(PROMPT) Reproduce each entry below exactly, without omitting any.
[[ EXERCISE INPUT open ]]
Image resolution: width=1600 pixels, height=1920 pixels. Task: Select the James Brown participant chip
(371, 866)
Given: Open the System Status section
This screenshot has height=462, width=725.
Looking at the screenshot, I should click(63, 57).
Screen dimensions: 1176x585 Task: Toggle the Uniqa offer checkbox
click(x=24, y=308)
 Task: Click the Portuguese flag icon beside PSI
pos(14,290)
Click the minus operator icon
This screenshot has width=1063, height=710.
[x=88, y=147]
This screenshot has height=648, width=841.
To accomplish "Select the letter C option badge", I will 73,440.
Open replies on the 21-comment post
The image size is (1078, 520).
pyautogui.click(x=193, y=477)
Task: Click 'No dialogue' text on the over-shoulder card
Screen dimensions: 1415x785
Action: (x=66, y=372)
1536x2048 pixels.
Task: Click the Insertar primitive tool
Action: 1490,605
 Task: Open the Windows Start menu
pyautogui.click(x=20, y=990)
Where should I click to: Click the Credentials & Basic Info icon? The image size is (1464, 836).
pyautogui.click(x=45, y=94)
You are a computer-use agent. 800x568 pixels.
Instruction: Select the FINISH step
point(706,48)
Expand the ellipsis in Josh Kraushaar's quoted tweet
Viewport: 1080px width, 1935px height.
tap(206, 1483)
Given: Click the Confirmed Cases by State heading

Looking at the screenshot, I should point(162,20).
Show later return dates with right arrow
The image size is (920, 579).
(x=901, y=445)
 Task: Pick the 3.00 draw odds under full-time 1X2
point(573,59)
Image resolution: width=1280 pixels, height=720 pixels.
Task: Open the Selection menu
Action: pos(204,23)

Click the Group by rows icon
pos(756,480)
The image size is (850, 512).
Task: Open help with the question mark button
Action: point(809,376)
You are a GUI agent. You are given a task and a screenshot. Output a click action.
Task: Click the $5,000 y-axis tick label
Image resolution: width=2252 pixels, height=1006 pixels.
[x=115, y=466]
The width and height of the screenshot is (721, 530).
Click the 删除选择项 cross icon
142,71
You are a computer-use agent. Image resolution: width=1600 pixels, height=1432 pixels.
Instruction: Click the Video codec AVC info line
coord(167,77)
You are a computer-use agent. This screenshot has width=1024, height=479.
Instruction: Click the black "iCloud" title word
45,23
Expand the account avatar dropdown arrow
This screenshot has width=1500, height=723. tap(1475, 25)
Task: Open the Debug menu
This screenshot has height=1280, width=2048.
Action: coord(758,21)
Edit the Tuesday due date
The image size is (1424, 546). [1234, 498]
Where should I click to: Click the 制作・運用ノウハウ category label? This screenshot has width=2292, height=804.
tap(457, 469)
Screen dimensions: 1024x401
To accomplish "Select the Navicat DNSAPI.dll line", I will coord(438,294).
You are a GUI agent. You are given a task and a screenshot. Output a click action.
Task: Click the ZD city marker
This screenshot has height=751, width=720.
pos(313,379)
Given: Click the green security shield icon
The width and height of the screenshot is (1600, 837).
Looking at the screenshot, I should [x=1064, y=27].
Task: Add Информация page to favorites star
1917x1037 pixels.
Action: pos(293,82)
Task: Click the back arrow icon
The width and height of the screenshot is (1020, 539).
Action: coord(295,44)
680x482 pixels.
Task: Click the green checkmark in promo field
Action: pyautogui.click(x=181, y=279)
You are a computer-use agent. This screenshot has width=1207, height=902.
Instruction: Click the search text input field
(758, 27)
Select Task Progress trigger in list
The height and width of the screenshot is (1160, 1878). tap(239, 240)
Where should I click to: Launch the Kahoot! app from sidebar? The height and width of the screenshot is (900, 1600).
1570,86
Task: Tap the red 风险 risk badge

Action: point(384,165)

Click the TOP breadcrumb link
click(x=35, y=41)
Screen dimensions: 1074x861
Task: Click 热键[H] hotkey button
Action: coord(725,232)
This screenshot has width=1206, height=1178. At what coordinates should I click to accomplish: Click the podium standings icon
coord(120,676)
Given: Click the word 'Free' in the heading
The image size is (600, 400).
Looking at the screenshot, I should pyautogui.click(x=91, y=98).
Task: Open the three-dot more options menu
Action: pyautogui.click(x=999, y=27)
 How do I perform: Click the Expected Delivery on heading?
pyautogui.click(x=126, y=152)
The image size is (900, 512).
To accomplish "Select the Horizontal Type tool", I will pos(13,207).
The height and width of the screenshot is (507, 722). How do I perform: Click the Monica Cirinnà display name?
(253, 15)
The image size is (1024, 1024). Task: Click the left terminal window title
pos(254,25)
[[ EXERCISE INPUT closed ]]
(ANSWER TO THIS EXERCISE)
Image resolution: width=1600 pixels, height=1920 pixels. Task: Select the James Brown participant chip
(371, 866)
Given: Open the System Status section
This screenshot has height=462, width=725.
Looking at the screenshot, I should click(63, 57).
Screen dimensions: 1176x585 Task: Toggle the Uniqa offer checkbox
click(x=24, y=308)
 Task: Click the Portuguese flag icon beside PSI
pos(14,290)
Click the minus operator icon
This screenshot has width=1063, height=710.
[x=88, y=147]
This screenshot has height=648, width=841.
To accomplish "Select the letter C option badge", I will 73,440.
Open replies on the 21-comment post
The image size is (1078, 520).
pyautogui.click(x=193, y=477)
Task: Click 'No dialogue' text on the over-shoulder card
Screen dimensions: 1415x785
Action: (x=66, y=372)
1536x2048 pixels.
Task: Click the Insertar primitive tool
Action: 1490,605
 Task: Open the Windows Start menu
pyautogui.click(x=20, y=990)
Where should I click to: Click the Credentials & Basic Info icon? The image size is (1464, 836).
pyautogui.click(x=45, y=94)
You are a computer-use agent. 800x568 pixels.
Instruction: Select the FINISH step
point(706,48)
Expand the ellipsis in Josh Kraushaar's quoted tweet
Viewport: 1080px width, 1935px height.
tap(206, 1483)
Given: Click the Confirmed Cases by State heading

Looking at the screenshot, I should point(162,20).
Show later return dates with right arrow
The image size is (920, 579).
(x=901, y=445)
 Task: Pick the 3.00 draw odds under full-time 1X2
point(573,59)
Image resolution: width=1280 pixels, height=720 pixels.
Task: Open the Selection menu
Action: pos(204,23)

Click the Group by rows icon
pos(756,480)
The image size is (850, 512).
Task: Open help with the question mark button
Action: point(809,376)
You are a GUI agent. You are given a task and a screenshot. Output a click action.
Task: Click the $5,000 y-axis tick label
Image resolution: width=2252 pixels, height=1006 pixels.
[x=115, y=466]
The width and height of the screenshot is (721, 530).
Click the 删除选择项 cross icon
142,71
You are a computer-use agent. Image resolution: width=1600 pixels, height=1432 pixels.
Instruction: Click the Video codec AVC info line
coord(167,77)
You are a computer-use agent. This screenshot has width=1024, height=479.
Instruction: Click the black "iCloud" title word
45,23
Expand the account avatar dropdown arrow
This screenshot has width=1500, height=723. tap(1475, 25)
Task: Open the Debug menu
This screenshot has height=1280, width=2048.
Action: coord(758,21)
Edit the Tuesday due date
The image size is (1424, 546). [1234, 498]
Where should I click to: Click the 制作・運用ノウハウ category label? This screenshot has width=2292, height=804.
tap(457, 469)
Screen dimensions: 1024x401
To accomplish "Select the Navicat DNSAPI.dll line", I will coord(438,294).
You are a GUI agent. You are given a task and a screenshot. Output a click action.
Task: Click the ZD city marker
This screenshot has height=751, width=720.
pos(313,379)
Given: Click the green security shield icon
The width and height of the screenshot is (1600, 837).
Looking at the screenshot, I should [x=1064, y=27].
Task: Add Информация page to favorites star
1917x1037 pixels.
Action: pos(293,82)
Task: Click the back arrow icon
The width and height of the screenshot is (1020, 539).
Action: coord(295,44)
680x482 pixels.
Task: Click the green checkmark in promo field
Action: pyautogui.click(x=181, y=279)
You are a computer-use agent. This screenshot has width=1207, height=902.
Instruction: Click the search text input field
(758, 27)
Select Task Progress trigger in list
The height and width of the screenshot is (1160, 1878). tap(239, 240)
Where should I click to: Launch the Kahoot! app from sidebar? The height and width of the screenshot is (900, 1600).
1570,86
Task: Tap the red 风险 risk badge

Action: point(384,165)

Click the TOP breadcrumb link
click(x=35, y=41)
Screen dimensions: 1074x861
Task: Click 热键[H] hotkey button
Action: coord(725,232)
This screenshot has width=1206, height=1178. At what coordinates should I click to accomplish: Click the podium standings icon
coord(120,676)
Given: Click the word 'Free' in the heading
The image size is (600, 400).
Looking at the screenshot, I should pyautogui.click(x=91, y=98).
Task: Open the three-dot more options menu
Action: pyautogui.click(x=999, y=27)
 How do I perform: Click the Expected Delivery on heading?
pyautogui.click(x=126, y=152)
The image size is (900, 512).
To accomplish "Select the Horizontal Type tool", I will pos(13,207).
The height and width of the screenshot is (507, 722). How do I perform: Click the Monica Cirinnà display name?
(253, 15)
The image size is (1024, 1024). Task: Click the left terminal window title
pos(254,25)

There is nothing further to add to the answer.